Binary and categorical covariates include gender, sexual preference, race/ethnicity, highest education level, employment status, primary language, born in the United States, veteran status, types of places of residence in past month, history of using alcohol and drugs, history of comorbid conditions, comorbid conditions contribute to houselessness, history of receiving healthcare from provider in last year, interest in foot care information, interest in naturopathic medicine information, access to nutritious meals, history of pregnancy and current pregnancy status, interest in receiving information about pregnancy, access to clean needles, frequency of clean needle use, length of time houseless in years, and age at first time of houselessness. Our only continuous variable was age.
Qualitative data
A set of open-ended questions was drafted based on feedback from initial conversations with CNAT and HPAT in fall 2017. These questions were reviewed by CNAT and HPAT in January 2018 and modified based on feedback. We explored ideas related to the experience of participants engaging with healthcare systems before, during and after clinic or hospital visits, which we believed may shape the asks of healthcare providers and systems. We then asked what medical students and separately, healthcare systems can do to meet the goals of people who are houseless. Qualitative data was not recorded at the request of community members during study-planning phases; medical students took notes during interviews by hand. The interview guide included both discrete choice and open-ended questions (Additional file 1) and data were collected at the same time, but we prioritized qualitative information from the survey in analysis for this paper.
Data analysis
Primary analysis
Univariate analyses displaying frequencies and means describe the quantitative sample.
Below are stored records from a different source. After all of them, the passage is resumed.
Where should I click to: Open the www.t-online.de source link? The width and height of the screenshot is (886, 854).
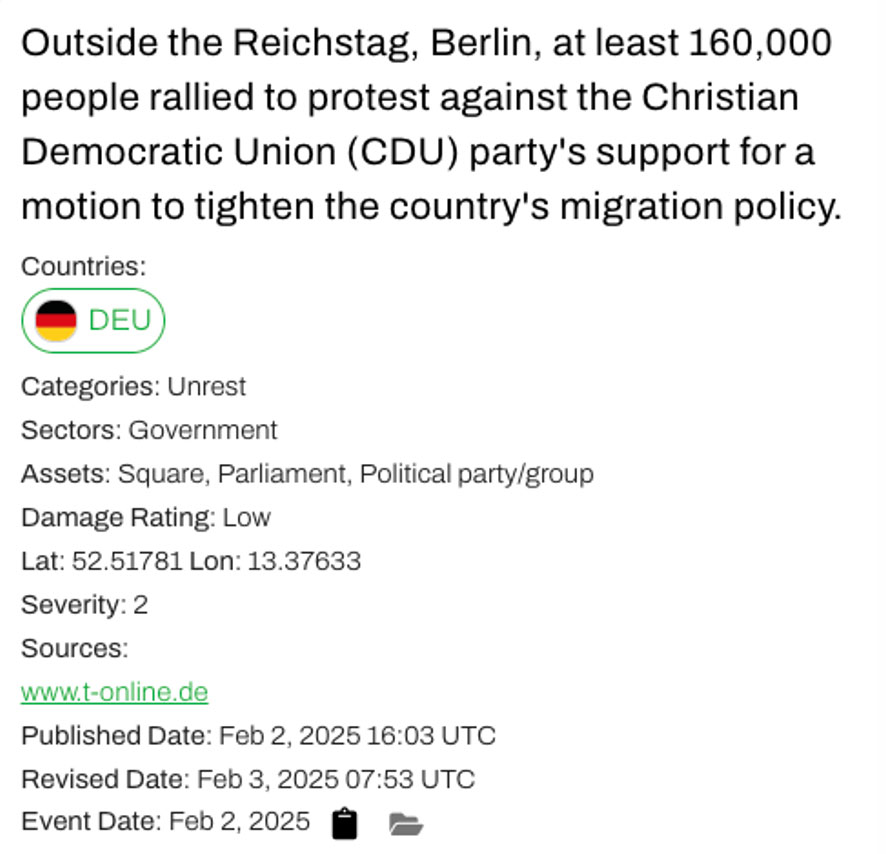pyautogui.click(x=115, y=692)
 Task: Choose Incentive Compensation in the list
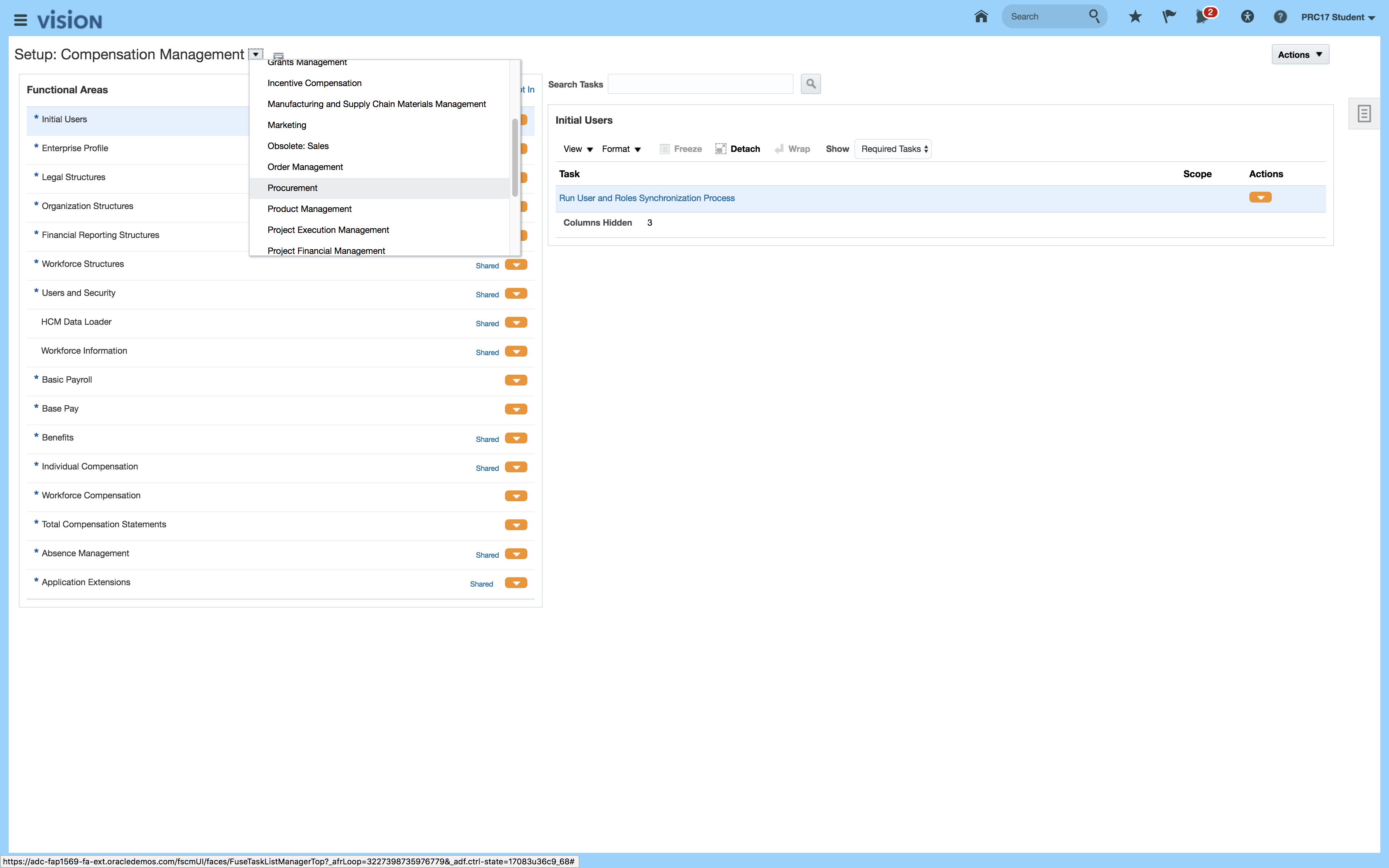(315, 83)
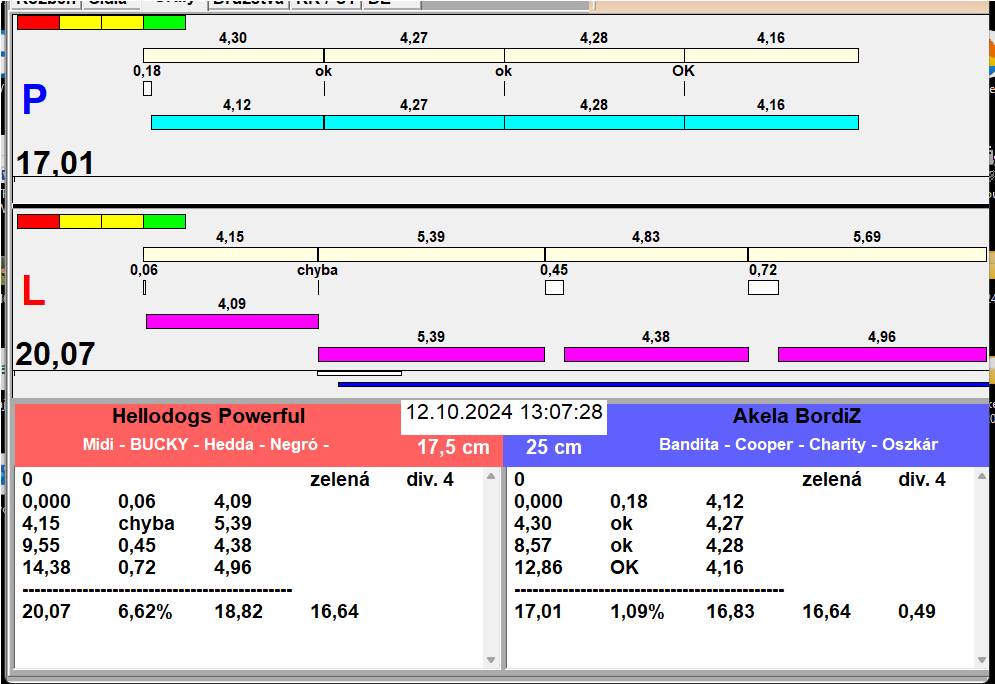
Task: Click the Hellodogs Powerful team header
Action: pyautogui.click(x=208, y=416)
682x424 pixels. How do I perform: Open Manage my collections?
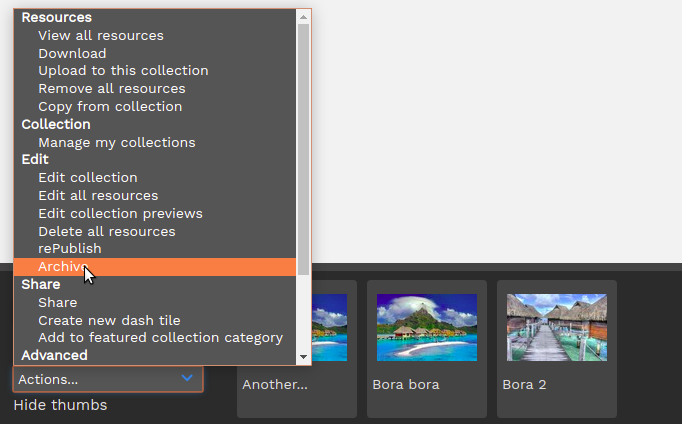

Quantitative data was entered into REDCap; basic frequencies were analyzed using STATA 14. Qualitative data was analyzed by four medical students trained in qualitative methods using thematic analysis rooted in an inductive process [38]. First, all four students (three female, one male) reread interview notes and transcripts to familiarize themselves with the data. Using a subset of interviews, we coded all interviews, and included codes that were related to answering our research question. We met regularly to discuss codes, and upon completion of coding, to identify themes and group codes within these themes. We then reviewed all codes and quotes within the context of the themes we constructed, and reorganized until consensus was met. Data analyzed was stored in the web-based program Dedoose. Mixing of quantitative and qualitative results occurred during the interpretation phase using a convergence study design.
Study results
Upon study completion, study results were shared with CNAT and HPAT for feedback on the analysis and to continue discussions of future planning for community-driven outreach and advocacy.
Consent and ethical considerations
Study participants provided verbal consent to participate. This project was approved by Portland State University’s Institutional Review Board. We applied for a waiver of written consent for this population, as the study was of minimal risk to participants. Participants gave verbal consent before beginning the study.